Trump Should Widen — Not Heal — Breech Within GOP

Every time Mitt Romney attacks Donald Trump, the liberal media wrings its hands speculating on whether a rift is developing in the Republican Party that could sink its chances of winning in November. Media critics pile on Trump, urging him to trim his sails and return to the Eleventh Commandment, given to us by Ronald Reagan: “Thou shalt not speak ill of a fellow Republican.”

Dick Morris 3

But the fact is that the attacks by Romney and others not only do not harm Trump’s chances of winning. They enhance them. Rather than seek to heal the split, he should try to widen it.

A political leader is particularly credible when he speaks ill of members of his own party, particularly after the primary season has ended. While we treat as boilerplate criticism of Democrats by Republicans and visa versa, we take seriously derogatory comments about members of one’s own party (hence the media’s interest in intraparty criticism of Trump).

If Trump can criticize the Romney wing of the party as elitist, out of touch, pro-Wall Street and insensitive to the problems of the average American, he can make empathetic common cause with millions of Independent and Democratic voters who have rejected the GOP for precisely these reasons. Nothing will resonate better with those who followed Senator Bernie Sanders in his criticism of policies that coddle the 1 percent than for Donald Trump to echo those criticisms.

Trump can propose a bold regulatory agenda to crack down on the big banks and might get little coverage or traction, but let him deliver an ad hominem attack on Romney on just those same grounds and it will be instant headline news. The media will wonder if Trump has lost his marbles in attacking a fellow Republican long after he has already wrapped up the nomination.
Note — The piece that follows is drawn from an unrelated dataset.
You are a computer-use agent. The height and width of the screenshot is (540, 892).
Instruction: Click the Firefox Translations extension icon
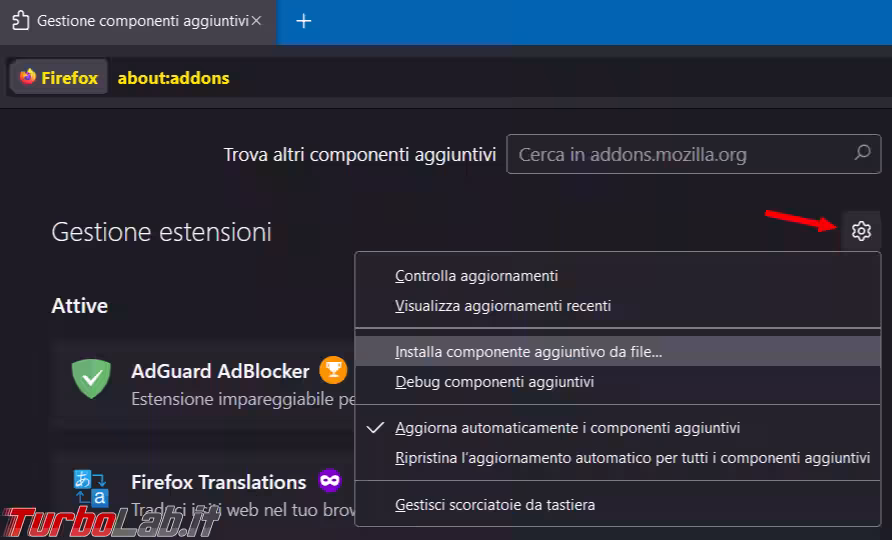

They will wonder if his desire for revenge has overtaken his commonsense as he seems to throw party unity to the wind.

But there will be method in Trump’s madness. Each attack on Romney will serve to bring him closer to the Occupy Wall Street crowd. With Hillary Clinton’s slavish devotion to her Goldman Sachs masters and her Wall Street donors, Trump can uniquely inherit the mantle left by the Sanders candidacy.

He can attack Clinton all day long and most will shrug it off as just politics. But if he levels the same fire at Romney and his ilk, it will gain coverage and acquire credibility.

Indeed, Trump should take full advantage of his lock on the Republican nomination and use the preconvention period to take positions to the left of the party on cracking down on big Wall Street banks. The Party cannot leave him. It is legally bound. So he should stray from the Party to score points with Democrats and Independents.